In-degree is calculated as indeg − (v) = 

$$\displaystyle\begin{array}{rcl} & & \displaystyle\sum \limits {_{v\in V }\deg }^{-}(v) \\ & & PL(\mathit{Max}({\mathit{indeg}}^{-}(P))) \\ \end{array}$$

where P is the sub-part of the social network that was identified after calculating members with higher relevance and trust. Preference list of members with the highest in-degree value, in the identified P sub-social network, would be considered for re-ranking Web search results.

Strategy 5::

A user may want to get preferences from his/her friends who are found actively communicating with other friends in the social network, to rank Web search results.

Technique::

Preferences of the friends, with higher Out-degree measure should be taken into account while ranking Web search results.

Out-degree is calculated as outdeg + (v) = 

$$\displaystyle\begin{array}{rcl} & & \displaystyle\sum \limits {_{v\in V }\deg }^{+}(v) \\ & & PL(\mathit{Max}(\mathit{outdeg} + (P))) \\ \end{array}$$

where P is the sub-part of the social network that was identified after calculating members with higher relevance and trust. Preference list of members with the highest out-degree, in the identified P sub-social network, would be considered for re-ranking Web search results.

Strategy 6::

A user may want to get preferences from his/her close friends to rank Web search results.

Technique::

Preferences of the friends in the social network that are directly connected to the user should be taken into account while ranking Web search results.

Directly connected friends D are the ones at distance d =0

$$PL(\mathit{Max}(D(d = 0)(P)))$$

where P is the sub-part of the social network that was identified after calculating members with higher relevance and trust.
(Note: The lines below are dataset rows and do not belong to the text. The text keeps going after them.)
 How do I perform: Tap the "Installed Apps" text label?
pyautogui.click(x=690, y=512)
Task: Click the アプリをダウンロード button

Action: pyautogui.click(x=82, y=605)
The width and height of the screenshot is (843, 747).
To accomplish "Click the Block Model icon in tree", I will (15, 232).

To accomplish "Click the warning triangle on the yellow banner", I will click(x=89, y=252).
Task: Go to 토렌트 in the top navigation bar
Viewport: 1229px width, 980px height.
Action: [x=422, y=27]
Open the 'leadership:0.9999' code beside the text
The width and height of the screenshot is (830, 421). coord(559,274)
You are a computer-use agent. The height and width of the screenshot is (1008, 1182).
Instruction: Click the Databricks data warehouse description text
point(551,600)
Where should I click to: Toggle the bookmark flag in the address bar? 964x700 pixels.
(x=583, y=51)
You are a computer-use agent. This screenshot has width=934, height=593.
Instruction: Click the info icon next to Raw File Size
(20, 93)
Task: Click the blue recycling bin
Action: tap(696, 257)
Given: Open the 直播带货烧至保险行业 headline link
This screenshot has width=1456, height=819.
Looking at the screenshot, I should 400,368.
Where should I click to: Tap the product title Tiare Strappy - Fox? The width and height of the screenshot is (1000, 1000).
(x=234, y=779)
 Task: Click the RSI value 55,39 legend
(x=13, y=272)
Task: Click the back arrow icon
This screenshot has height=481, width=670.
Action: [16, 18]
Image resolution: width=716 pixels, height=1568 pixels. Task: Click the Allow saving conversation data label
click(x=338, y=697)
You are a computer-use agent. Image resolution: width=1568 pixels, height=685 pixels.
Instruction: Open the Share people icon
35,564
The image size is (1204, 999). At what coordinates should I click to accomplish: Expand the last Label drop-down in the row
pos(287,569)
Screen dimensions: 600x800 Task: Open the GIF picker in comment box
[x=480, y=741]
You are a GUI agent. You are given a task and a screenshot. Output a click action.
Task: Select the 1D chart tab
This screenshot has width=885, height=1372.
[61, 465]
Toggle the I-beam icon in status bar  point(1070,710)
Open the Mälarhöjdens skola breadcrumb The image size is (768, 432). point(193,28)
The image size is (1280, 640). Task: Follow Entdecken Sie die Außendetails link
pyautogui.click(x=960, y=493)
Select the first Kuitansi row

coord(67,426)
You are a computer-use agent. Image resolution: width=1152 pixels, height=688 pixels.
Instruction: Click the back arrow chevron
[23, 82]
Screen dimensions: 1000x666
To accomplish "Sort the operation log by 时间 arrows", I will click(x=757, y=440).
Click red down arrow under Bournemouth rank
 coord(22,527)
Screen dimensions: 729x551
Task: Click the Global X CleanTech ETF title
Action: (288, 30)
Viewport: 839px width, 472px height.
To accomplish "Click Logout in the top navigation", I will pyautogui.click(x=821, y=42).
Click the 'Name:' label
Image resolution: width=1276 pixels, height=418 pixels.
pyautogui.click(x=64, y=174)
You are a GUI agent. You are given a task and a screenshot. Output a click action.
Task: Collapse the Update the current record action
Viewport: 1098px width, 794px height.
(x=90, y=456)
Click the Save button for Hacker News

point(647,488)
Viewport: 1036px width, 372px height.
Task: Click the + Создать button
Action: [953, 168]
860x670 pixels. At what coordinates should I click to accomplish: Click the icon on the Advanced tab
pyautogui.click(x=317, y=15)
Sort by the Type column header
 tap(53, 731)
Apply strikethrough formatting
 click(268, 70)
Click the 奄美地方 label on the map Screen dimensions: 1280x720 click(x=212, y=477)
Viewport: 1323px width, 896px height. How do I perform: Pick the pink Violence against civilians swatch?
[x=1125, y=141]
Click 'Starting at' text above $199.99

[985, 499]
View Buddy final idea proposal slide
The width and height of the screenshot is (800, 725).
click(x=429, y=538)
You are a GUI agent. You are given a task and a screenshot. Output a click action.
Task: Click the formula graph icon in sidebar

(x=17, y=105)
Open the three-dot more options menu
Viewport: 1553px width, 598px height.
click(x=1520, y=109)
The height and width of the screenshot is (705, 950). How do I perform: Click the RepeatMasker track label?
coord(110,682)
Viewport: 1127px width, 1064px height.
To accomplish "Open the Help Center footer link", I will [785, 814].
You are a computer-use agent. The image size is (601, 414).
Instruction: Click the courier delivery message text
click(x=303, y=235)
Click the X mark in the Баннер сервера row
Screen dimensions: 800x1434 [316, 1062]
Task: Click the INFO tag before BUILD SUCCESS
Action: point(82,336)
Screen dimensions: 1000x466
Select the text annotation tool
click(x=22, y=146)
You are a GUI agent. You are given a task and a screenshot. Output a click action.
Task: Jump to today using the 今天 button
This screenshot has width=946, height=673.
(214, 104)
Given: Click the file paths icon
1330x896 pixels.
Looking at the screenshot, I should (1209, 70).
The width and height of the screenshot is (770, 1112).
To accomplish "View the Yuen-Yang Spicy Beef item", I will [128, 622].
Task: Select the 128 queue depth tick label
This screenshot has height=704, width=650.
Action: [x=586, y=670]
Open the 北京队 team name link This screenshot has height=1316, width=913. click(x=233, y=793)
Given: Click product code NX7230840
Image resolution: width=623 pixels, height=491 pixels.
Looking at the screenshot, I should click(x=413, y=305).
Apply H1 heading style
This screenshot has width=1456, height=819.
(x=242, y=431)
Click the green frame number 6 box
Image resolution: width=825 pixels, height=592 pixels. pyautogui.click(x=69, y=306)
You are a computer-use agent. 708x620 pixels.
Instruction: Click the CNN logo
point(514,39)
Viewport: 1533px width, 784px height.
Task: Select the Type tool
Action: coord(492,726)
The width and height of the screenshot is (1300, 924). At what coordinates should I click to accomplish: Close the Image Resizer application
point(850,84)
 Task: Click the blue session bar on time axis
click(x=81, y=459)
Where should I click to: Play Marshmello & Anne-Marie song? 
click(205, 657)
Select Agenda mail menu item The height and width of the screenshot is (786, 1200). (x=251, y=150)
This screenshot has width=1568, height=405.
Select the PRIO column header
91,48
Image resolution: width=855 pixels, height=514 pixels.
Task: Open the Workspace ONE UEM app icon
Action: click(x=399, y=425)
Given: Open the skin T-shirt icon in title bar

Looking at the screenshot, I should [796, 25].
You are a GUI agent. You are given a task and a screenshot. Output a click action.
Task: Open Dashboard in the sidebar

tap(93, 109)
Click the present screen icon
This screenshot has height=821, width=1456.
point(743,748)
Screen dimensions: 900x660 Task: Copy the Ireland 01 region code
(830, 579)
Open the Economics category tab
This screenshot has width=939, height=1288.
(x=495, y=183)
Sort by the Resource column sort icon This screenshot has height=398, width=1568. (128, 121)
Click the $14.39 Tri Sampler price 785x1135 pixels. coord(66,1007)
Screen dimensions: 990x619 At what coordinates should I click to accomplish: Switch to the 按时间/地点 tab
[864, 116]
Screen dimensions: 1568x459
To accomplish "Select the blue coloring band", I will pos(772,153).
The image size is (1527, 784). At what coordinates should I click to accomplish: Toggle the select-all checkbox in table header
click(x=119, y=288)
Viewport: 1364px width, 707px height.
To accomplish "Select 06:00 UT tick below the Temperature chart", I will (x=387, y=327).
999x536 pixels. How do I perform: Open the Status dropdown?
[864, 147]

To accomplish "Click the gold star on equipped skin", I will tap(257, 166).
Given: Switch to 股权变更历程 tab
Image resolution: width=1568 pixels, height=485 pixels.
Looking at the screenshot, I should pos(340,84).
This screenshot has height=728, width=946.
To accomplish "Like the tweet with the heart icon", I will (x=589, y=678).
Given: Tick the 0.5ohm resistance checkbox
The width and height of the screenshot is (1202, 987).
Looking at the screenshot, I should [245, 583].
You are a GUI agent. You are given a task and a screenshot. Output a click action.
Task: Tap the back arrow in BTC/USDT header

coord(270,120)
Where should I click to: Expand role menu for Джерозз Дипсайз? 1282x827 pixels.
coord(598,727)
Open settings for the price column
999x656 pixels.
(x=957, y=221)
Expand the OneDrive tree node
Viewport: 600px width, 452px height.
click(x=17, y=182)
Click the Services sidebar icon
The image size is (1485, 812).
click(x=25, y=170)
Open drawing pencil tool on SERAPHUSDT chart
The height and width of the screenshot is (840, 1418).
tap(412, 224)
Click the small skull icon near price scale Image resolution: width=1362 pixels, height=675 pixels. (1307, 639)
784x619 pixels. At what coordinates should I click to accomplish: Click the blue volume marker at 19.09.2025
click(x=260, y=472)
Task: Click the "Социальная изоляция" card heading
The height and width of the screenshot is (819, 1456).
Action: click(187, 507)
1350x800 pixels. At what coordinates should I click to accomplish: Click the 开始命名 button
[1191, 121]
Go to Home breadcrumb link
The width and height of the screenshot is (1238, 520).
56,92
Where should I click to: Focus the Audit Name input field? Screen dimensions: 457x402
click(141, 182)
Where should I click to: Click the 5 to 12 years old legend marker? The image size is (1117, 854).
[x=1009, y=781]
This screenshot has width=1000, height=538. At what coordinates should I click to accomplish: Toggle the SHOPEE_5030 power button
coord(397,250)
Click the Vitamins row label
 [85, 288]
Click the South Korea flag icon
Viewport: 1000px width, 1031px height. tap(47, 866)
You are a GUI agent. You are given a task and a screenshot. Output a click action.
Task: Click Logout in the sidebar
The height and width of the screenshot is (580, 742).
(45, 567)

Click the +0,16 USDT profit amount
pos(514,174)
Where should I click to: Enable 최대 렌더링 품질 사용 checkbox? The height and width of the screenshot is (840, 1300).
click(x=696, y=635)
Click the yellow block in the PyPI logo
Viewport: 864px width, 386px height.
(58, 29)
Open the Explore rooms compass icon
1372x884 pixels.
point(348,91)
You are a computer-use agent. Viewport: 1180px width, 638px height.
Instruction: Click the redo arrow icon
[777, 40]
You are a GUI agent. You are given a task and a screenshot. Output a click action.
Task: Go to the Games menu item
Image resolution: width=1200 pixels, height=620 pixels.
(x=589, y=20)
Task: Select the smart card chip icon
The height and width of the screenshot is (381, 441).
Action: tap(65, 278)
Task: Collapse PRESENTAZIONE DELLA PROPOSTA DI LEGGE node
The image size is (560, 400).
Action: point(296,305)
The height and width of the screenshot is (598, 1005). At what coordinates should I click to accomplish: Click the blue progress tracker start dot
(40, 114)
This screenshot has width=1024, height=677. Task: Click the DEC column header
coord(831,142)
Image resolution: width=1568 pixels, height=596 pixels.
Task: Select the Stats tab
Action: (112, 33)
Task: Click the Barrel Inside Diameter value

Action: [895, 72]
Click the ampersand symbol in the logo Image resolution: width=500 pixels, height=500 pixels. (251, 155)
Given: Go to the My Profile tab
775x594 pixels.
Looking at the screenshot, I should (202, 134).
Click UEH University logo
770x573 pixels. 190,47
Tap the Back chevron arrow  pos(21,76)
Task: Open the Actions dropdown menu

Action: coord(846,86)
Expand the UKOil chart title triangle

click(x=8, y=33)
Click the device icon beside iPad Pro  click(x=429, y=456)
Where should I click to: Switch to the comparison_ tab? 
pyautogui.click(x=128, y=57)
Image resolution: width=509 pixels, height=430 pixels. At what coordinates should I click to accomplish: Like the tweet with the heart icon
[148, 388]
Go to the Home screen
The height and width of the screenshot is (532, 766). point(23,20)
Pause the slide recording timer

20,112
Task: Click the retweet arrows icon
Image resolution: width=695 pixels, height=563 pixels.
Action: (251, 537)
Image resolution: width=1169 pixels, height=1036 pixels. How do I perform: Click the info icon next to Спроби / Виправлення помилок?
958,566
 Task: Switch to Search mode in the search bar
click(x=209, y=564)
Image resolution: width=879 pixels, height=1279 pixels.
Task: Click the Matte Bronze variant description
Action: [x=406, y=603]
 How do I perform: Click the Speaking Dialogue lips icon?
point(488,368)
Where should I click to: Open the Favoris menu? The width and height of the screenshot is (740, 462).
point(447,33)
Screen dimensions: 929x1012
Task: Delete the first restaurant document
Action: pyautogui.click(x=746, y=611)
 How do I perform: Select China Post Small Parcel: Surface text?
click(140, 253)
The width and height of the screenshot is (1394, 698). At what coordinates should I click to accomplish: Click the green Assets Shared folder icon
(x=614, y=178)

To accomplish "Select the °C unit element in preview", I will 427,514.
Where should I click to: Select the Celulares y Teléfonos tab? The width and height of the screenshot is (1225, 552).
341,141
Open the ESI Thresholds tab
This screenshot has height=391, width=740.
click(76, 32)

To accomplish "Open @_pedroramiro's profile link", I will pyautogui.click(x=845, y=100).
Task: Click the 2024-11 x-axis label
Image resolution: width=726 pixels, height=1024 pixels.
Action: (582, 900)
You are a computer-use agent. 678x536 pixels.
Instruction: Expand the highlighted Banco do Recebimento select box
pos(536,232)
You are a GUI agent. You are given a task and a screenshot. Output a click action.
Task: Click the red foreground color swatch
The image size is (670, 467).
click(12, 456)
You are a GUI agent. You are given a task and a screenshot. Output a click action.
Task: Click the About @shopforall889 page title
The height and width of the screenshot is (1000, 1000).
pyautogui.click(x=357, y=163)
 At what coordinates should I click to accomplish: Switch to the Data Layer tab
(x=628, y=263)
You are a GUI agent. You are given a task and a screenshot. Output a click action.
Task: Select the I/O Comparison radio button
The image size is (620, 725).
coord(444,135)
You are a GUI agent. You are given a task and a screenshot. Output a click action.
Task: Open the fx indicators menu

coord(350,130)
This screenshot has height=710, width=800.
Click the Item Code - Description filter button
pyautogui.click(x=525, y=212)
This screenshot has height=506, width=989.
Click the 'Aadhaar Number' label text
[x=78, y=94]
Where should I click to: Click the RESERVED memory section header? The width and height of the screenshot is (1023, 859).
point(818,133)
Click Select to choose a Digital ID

Preference list of members with the friends connected at distance d = 0, in the identified P sub-social network, would be considered for re-ranking Web search results.

Strategy 7::

A user may want to have recommendation for ranking search results based only on his/her own interests.

Technique::

Only preferences of the user him/herself should be taken into account while ranking Web search results.

PL (user) shows the Preference list of the user him/herself only, and does not take into account the social-network of the user.

Strategy 8::

A user may want to have recommendations for ranking search results based on the interest of closely connected friend in his/her community.

Technique::

Preferences of the friends forming a Clique, should be taken into account while ranking Web search results.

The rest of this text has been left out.